Je n’ai guère la force d’écrire, parce que, depuis quelque temps, j’écris jour et nuit. Mes anges sauront que je rends grâces au corsaire qui a fait imprimer Zulime. L’impression m’a fait apercevoir d’un défaut capital qui régnait dans cette pièce ; c’était l’uniformité des sentiments de l’héroïne, qui disait toujours j’aime : c’est un beau mot, mais il ne faut pas le répéter trop souvent ; il faut quelquefois dire, je hais. Je commence à être moins mécontent de cet ouvrage que je ne l’étais, et je me flatte enfin qu’il ne sera pas tout à fait indigne des bontés dont mes anges l’honorent. Il sera prêt quand ils l’ordonneront. Je n’abandonnerai pourtant ni les moissons, ni mon église, ni ma petite négociation avec le pape.

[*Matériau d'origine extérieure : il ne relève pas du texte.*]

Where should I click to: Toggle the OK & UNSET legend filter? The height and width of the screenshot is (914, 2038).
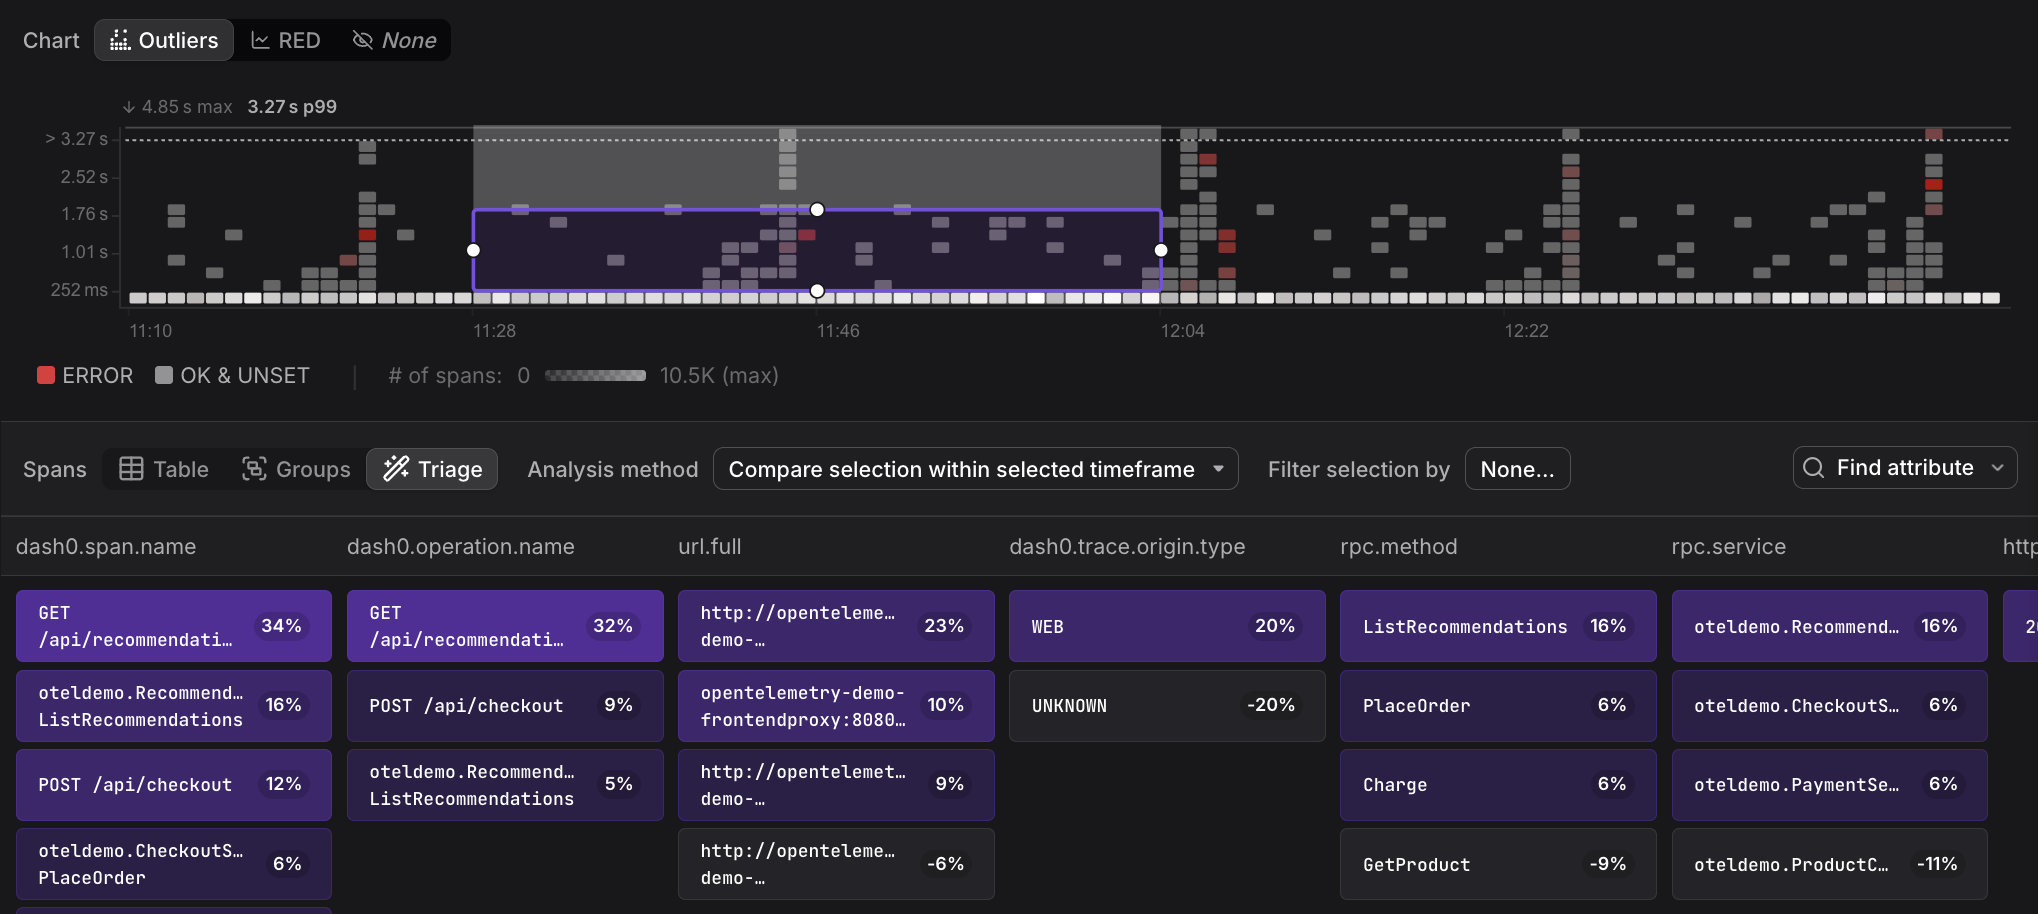[x=233, y=376]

Je relis cet infâme et excommunié Corneille avec une grande attention. Je l’admire plus que jamais en voyant d’où il est parti. C’est un créateur ; il n’y a de gloire que pour ces gens-là ; nous ne sommes aujourd’hui que de petits écoliers. Je suis persuadé que mes notes au bas des pages des bonnes pièces de Corneille ne seront pas sans utilité et sans agrément ; elles pourront former une poétique complète, sans avoir l’insolence et l’ennui du ton dogmatique.

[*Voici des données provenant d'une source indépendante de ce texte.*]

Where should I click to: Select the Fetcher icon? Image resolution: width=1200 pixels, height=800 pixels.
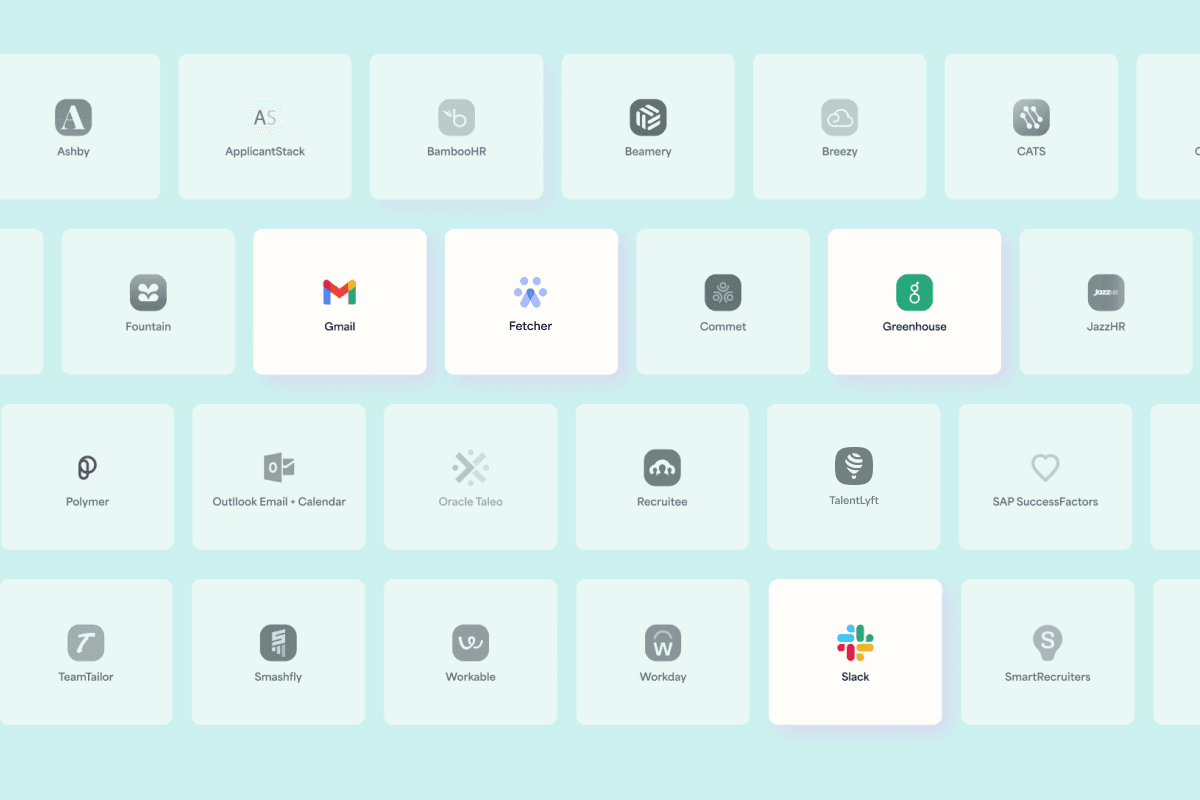(x=530, y=289)
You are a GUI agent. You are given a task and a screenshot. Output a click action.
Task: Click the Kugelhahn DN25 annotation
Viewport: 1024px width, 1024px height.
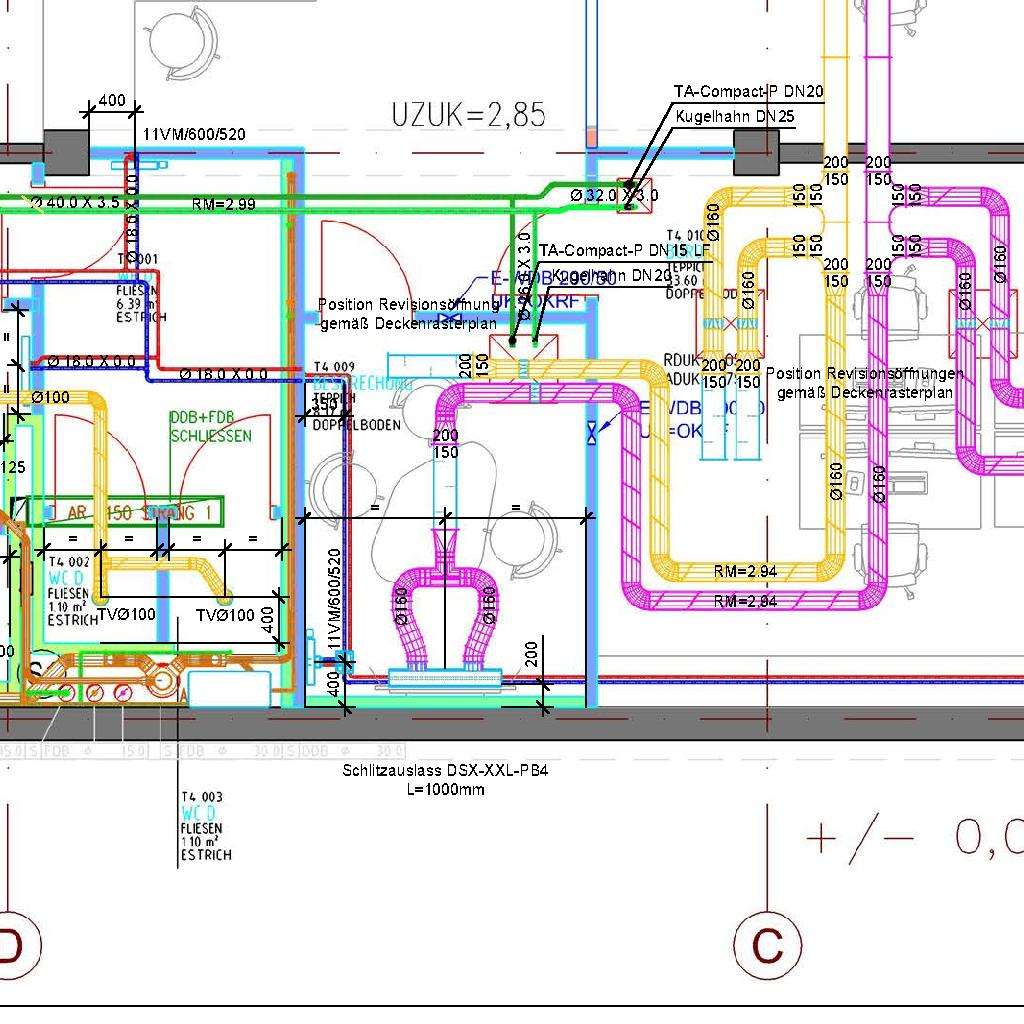(735, 117)
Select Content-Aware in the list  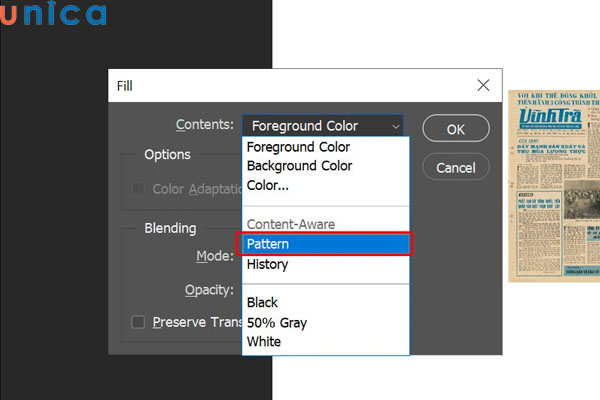point(290,224)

Je suis résolu à ne faire imprimer que le nombre des exemplaires pour lesquels on aura souscrit Les petites éditions seront au profit des libraires ; et s’il y a, comme je le crois, quelque amour de la véritable gloire dans la nation, la grande édition assurera quelque fortune aux héritiers du nom du grand Corneille. Je finirai ainsi ma carrière d’une manière honorable, et qui ne sera pas indigne de l’ancienne amitié dont mes anges m’honorent. Je les supplie de vouloir bien me procurer sans délai le nom de M. le duc d’Orléans par M. de Foncemagne, afin que je l’imprime dans le programme.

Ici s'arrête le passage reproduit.